Sodium channel activation underlies transfluthrin repellency in Aedes aegypti

Authors: ANDREAZZA, FELIPE - Michigan State University; VALBON, WILSON - Michigan State University; WANG, QIANG - Michigan State University; LIU, FENG - Michigan State University; XU, PENG - Michigan State University; BANDASON, ELIZABETH - Michigan State University; CHEN, MENGLI - Zhejiang University; WU, SHAOYING - Michigan State University; SMITH, LETICIA - Cornell University; SCOTT, JEFFREY - Cornell University; JIANG, YOUYA - Jiangsu Kanion Pharmaceutical Co, Ltd; JIANG, DINGXIN - South China Agricultural Univerisity; Zhang, Aijun; OLIVEIRA, EUGENIO - Michigan State University; DONG, KE - Michigan State University

Submitted to: Proceedings of the National Academy of Sciences (PNAS)
Publication Type: Peer Reviewed Journal
Publication Acceptance Date: 6/7/2021
Publication Date: 7/8/2021
Citation: Andreazza, F., Valbon, W.R., Wang, Q., Liu, F., Xu, P., Bandason, E., Chen, M., Wu, S., Smith, L.B., Scott, J.G., Jiang, Y., Jiang, D., Zhang, A., Oliveira, E.E., Dong, K. 2021. Sodium channel activation underlies transfluthrin repellency in Aedes aegypti. Proceedings of the National Academy of Sciences (PNAS). https://doi.org/10.1371/journal.pntd.0009546.
DOI: https://doi.org/10.1371/journal.pntd.0009546

Interpretive Summary: Vector-transmitted human diseases, such as dengue fever, represent serious global health problems. Pyrethroids, including transfluthrin, are synthetic natural chemicals widely used as mosquito repellents and insecticides due to their low environmental impact. Pyrethroids target certain sodium channels for their insecticidal action. However, the mechanism of pyrethroid repellency remained unclear and controversial. Insect repellency is traditionally thought to be mediated by olfactory receptors. We made two important discoveries related to transfluthrin in this study: 1) repellency is via activation of sodium channels and 2) activation of sodium channel increases power of odorant receptor-mediated repellents, including DEET. Discovery of sodium channel activation as a major mechanism of pyrethroid repellency has broad significance in the study of insect olfaction. It will help scientists to develop more efficient insect repellents for human protection against blood-feeding arthropods. This information will be important to scientists and industry interested in insect repellents.

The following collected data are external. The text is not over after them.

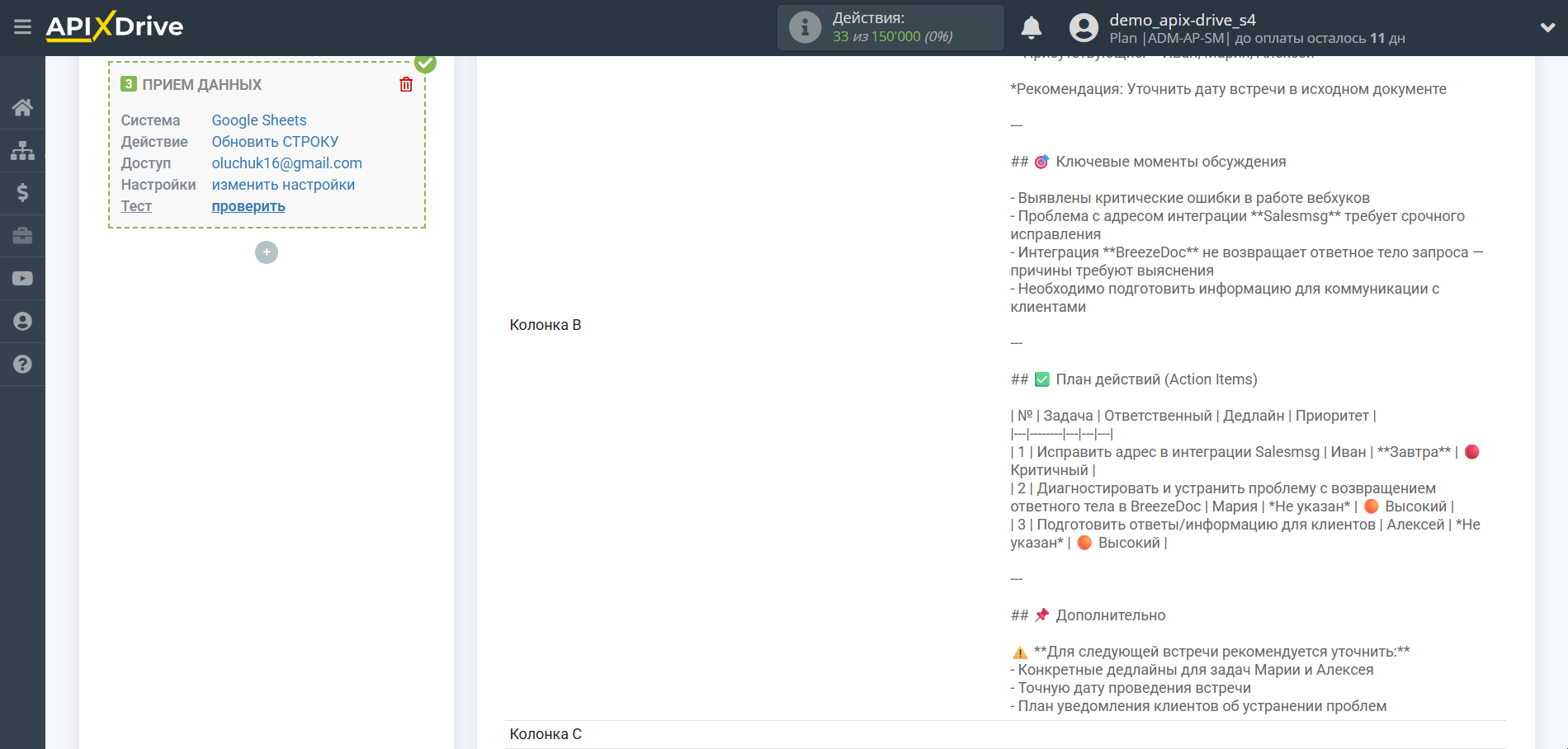Open the hamburger menu

(x=22, y=27)
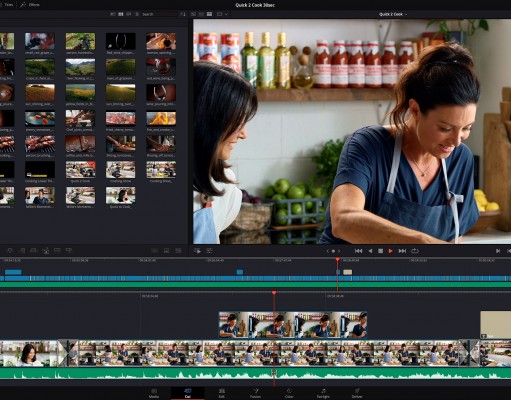Image resolution: width=511 pixels, height=400 pixels.
Task: Go to the Deliver page
Action: point(357,393)
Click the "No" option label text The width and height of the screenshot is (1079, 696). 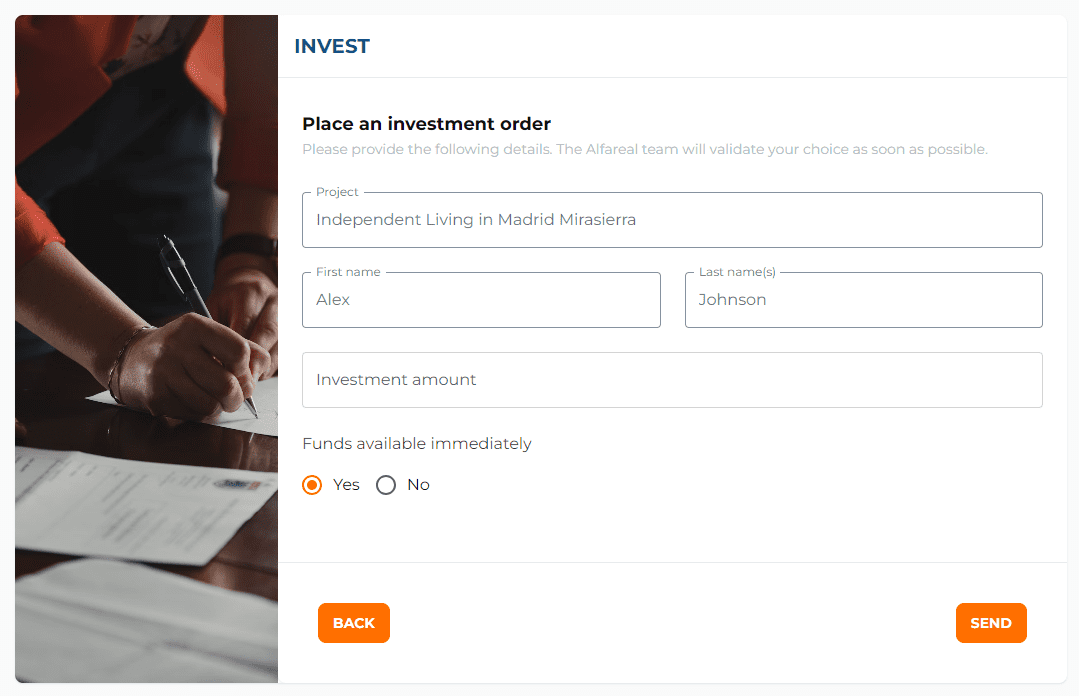[x=418, y=485]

Technical Abstract: Volatile pyrethroid insecticides, such as transfluthrin, have received great attention as an insect repellent in recent years for controlling human disease vectors. Although it has been long understood that pyrethroids kill insects by prolonged activation of insect voltage-gated sodium channels, the mechanism of pyrethroid repellency remains poorly understood and controversial. Here, we show that transfluthrin is a potent spatial repellent and its vapor could repel Aedes aegypti in a hand-in-cage assay at concentrations as low as 1 ppm. Contrary to previous reports, transfluthrin does not activate olfactory receptor neurons or affect mosquito's ability to sense host odorants and other repellents. Remarkably, transfluthrin enhanced repellency by DEET and several plant-derived repellents that are known to activate odorant receptors (Ors). The 1S-cis isomer of transfluthrin, which does not activate sodium channels, neither elicited repellency nor enhanced Or-mediated repellency by DEET or several plant-derived repellents. Mutations in the voltage-gated sodium channel gene that reduce the potency of transfluthrin on sodium channels decreased transfluthrin repellency, but did not affect repellency by DEET and other repellents. These results not only establish that sodium channel activation, not activation of olfactory receptors, is the principal mechanism of transfluthrin repellency, but also provide a conceptual framework for use of sodium channel activators, to broadly enhance the repellent efficacy of Or-mediated repellents, including DEET, or for developing innovative dual-target repellent formulations to more effectively repel a variety of human disease vectors.